Luke felt like he’d been hit in the stomach again, doubled over and out of breath. But Toby wasn’t done.
“And you know what? I didn’t want to stay at her apartment, letting her treat me like some kind of broken fucking puppy, okay? So I left. I went home and I got in my car and I—”
Toby stopped abruptly, and it got Luke’s attention.
“What?”
Toby kicked a pinecone across the clearing, looking like he was about to confess to a murder.
“Jimmy made me drive him to the Deuce, and while I was there I . . . shit. I got sick, okay? That’s why I wasn’t at school. Threw up everywhere.”
Luke had no idea why Toby was sitting in the plane with Lily. Why he smelled like cheap wine. But compared with going to the Deuce with Jimmy, those were minor offenses. Something Luke could get over easily enough. But going to the Deuce with Jimmy was another story.
“What the hell are you doi
ng, T?”
The fire went out of Toby, just a bit. He bit his lip and scratched his neck, looking as if he was trying to figure out the perfect way to answer Luke. Finally he shrugged and said, “Listen, I know I fucked up. What else is new?”
Luke took a chance. He motioned to the ridiculous shirt, the too-small corduroy pants. “You’ve started dressing like a ten-year-old, for starters.”
“Yeah. Well. I puked all over my other clothes.” Before Luke could ask, he said, “Lily gave these to me.”
“Lily,” Luke said, glancing over Toby’s shoulder. The woman was drinking from the wine bottle, staring at Luke. Even in the darkness of the woods, the intensity of her gaze was piercing.
“How did, you know, that happen?”
“I’m basically irresistible.” When Luke didn’t respond, Toby sighed. “Lily brought me back to her house last night. Took care of me.”

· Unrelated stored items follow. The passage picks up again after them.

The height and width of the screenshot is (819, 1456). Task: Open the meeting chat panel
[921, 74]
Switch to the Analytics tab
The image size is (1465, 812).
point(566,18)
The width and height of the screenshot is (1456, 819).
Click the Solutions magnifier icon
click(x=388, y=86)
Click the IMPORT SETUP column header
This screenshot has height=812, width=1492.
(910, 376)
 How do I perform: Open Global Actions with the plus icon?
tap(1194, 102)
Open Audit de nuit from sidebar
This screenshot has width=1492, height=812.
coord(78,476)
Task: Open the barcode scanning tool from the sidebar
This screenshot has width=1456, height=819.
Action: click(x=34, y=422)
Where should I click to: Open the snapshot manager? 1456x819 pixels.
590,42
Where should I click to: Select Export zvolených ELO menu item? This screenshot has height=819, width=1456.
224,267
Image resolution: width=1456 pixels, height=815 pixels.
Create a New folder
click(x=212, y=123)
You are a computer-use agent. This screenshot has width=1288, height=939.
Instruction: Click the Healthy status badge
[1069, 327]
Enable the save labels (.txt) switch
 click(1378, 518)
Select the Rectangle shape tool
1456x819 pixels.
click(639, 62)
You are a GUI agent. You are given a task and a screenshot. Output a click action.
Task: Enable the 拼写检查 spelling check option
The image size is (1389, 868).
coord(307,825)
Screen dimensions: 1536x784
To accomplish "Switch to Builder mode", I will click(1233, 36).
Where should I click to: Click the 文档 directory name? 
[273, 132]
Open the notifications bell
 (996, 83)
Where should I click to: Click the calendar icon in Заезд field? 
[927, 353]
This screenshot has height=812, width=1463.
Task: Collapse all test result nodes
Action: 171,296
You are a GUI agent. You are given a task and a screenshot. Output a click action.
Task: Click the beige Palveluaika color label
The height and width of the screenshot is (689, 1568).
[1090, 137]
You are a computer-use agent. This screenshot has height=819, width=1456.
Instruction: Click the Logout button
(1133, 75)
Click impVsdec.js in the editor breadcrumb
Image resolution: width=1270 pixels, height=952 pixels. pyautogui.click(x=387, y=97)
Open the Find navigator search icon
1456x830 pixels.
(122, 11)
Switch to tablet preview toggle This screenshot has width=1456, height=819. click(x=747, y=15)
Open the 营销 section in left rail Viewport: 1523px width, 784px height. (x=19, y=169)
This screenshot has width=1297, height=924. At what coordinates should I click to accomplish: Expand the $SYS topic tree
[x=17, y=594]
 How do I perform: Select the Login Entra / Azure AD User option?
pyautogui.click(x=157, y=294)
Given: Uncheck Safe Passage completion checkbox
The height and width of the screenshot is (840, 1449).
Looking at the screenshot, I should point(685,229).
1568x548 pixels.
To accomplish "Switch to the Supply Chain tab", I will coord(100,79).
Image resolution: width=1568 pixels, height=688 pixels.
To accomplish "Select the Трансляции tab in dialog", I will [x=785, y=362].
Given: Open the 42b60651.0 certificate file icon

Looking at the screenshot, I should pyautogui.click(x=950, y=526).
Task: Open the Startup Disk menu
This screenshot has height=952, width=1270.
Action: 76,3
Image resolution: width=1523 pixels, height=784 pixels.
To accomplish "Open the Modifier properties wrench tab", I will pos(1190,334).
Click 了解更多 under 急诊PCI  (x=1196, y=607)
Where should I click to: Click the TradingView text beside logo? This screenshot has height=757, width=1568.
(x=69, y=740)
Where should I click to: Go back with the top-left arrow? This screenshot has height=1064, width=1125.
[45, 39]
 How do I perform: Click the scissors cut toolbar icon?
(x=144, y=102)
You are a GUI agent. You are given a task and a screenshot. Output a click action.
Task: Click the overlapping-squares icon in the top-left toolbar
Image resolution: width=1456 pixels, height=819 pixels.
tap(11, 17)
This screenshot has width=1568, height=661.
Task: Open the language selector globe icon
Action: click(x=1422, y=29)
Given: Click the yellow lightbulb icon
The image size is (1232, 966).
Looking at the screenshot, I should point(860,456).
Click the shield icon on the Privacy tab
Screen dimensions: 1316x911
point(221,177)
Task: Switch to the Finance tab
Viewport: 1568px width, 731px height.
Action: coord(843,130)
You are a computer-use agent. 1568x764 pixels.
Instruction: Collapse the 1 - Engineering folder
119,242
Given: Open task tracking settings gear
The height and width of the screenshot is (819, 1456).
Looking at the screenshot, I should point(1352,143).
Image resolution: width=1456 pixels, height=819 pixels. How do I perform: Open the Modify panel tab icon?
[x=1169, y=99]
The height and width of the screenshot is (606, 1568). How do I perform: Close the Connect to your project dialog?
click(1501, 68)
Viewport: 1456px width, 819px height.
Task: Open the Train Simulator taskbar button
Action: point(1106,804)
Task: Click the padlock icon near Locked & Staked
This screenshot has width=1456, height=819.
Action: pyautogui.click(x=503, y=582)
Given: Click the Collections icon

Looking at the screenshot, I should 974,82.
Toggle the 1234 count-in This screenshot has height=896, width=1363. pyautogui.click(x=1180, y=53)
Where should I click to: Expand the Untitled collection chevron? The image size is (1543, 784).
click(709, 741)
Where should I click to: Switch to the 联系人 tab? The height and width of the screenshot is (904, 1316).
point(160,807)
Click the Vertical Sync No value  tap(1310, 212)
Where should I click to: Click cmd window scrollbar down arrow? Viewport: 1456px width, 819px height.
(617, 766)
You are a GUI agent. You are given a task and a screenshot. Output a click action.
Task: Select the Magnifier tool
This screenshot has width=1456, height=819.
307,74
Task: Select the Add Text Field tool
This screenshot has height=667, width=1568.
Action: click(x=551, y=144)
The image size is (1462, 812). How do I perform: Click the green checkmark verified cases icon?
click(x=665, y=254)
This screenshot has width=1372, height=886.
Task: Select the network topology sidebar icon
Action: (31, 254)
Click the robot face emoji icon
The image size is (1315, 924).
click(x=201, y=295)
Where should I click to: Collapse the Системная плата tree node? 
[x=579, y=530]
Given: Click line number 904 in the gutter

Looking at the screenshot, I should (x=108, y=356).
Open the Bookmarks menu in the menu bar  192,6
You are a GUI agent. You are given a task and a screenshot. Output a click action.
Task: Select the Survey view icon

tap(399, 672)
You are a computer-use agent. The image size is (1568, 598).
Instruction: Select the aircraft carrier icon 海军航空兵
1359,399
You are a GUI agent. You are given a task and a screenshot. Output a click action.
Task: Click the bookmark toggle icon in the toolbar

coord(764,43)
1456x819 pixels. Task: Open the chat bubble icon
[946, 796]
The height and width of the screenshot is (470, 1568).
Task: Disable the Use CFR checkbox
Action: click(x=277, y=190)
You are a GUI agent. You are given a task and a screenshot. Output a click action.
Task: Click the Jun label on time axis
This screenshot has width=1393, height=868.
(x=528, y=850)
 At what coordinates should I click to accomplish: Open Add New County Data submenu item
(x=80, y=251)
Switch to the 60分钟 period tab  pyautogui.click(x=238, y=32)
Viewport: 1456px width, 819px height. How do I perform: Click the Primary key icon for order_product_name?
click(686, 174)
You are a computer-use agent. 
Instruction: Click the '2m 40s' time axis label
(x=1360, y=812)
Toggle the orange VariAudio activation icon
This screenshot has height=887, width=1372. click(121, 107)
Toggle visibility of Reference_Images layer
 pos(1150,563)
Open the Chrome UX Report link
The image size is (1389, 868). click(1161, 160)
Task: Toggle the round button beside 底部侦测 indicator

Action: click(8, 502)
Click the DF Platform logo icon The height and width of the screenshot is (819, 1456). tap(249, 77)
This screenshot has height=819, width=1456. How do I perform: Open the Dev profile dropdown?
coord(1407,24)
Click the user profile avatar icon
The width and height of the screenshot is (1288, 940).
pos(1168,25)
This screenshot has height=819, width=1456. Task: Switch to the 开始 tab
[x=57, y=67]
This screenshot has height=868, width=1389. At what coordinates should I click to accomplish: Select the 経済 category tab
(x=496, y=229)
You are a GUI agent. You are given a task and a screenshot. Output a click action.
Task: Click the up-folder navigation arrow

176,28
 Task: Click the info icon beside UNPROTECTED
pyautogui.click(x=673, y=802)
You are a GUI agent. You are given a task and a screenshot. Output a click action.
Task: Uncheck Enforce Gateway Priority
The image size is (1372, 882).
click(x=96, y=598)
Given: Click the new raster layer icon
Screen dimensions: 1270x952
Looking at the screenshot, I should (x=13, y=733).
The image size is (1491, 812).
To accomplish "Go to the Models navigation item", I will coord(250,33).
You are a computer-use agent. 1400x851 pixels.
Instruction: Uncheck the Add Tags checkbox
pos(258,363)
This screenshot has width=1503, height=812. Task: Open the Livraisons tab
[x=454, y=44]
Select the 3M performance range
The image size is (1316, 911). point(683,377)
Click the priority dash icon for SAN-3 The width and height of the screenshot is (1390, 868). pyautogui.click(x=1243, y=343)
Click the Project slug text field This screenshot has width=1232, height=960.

The entire story troubled Luke. A strange woman from a bar filled with petty and not-so-petty criminals brought a drunk, underage teenager back to her house, where he spent the night. And then let him skip school. Luke tried to tell himself that he should be happy Toby was safe. So he changed the subject.
“Mom and Ricky are missing,” Luke said. “I came home from practice and the boys were on the landing, scared to death.”
“Shit,” Toby said. Concern tugged at his face. “Are they okay?”
Luke picked at a scab on his hand. He nodded.
“I think so. Annie is watching them right now.”
They stood there, not looking at each other. A car passed on the highway, somebody whooping out the window. Behind them, Lily sat down in the hull of the plane.
“I’m sorry about bringing her yesterday,” Luke said. At first, Toby looked surprised. But then he nodded. Flicked his eyes to Luke. “I should’ve figured something else out. But I was worried.”
There were times, even as kids, when they didn’t have to speak to each other. When wounds or arguments—anything, really—would vanish. Disappear without a scar. Two seconds later, and they’d be giving each other shit. Until this moment, Luke would’ve never said it was special.